You are probably familiar with the binary representation of integers, i.e. writing a nonnegative integer $n$ as $\sum _{i=0}^ k a_ i \cdot 2^ i$, where each $a_ i$ is either $0$ or $1$. In this problem, we consider a so called signed binary representation, in which we still write $n$ as $\sum _{i=0}^{k} a_ i \cdot 2^ i$, but allow $a_ i$ to take on the values $-1$, $0$ and $1$. For instance, $n=13$ can be represented as

\[ (1, 0, 0, -1, -1) = 2^4 - 2^1 - 2^0. \]

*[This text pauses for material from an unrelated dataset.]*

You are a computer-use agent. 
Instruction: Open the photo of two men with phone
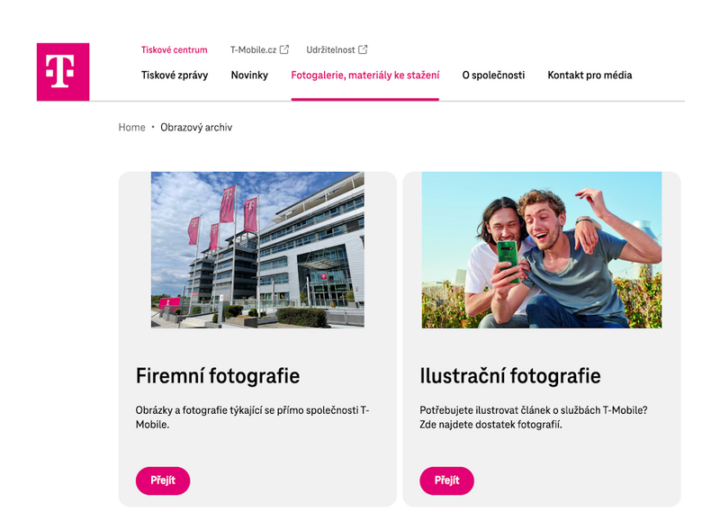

The binary representation of a number is unique, but obviously, the signed binary representation is not. In certain applications (e.g. in cryptography), one seeks to write a number $n$ in signed binary representation with as few non-zero digits as possible. For example, we consider the representation $(1, 0, 0, -1)$ to be a better representation of $n = 7$ than $(1, 1, 1)$. Your task is to write a program which will find such a minimal representation.

Input

The input consists of a single line containing a positive integer $n < 2^{100\, 000}$ written in binary, without leading zeros.

Output

For each line of input, output one line containing the signed binary representation of $n$ that has the minimal number of non-zero digits, using the characters ‘-’ for $-1$, ‘0’ for $0$ and ‘+’ for $+1$. The number should be written without leading zeros. If there are several minimal representations, output the one that is lexicographically smallest (by the ASCII ordering, in which $‘\texttt{+}‘ < ‘\texttt{-}‘ < ‘\texttt{0}‘$).

Sample Input 1 Sample Output 1
10000
+0000
Sample Input 2 Sample Output 2
1111
+000-
Sample Input 3 Sample Output 3
10111
++00-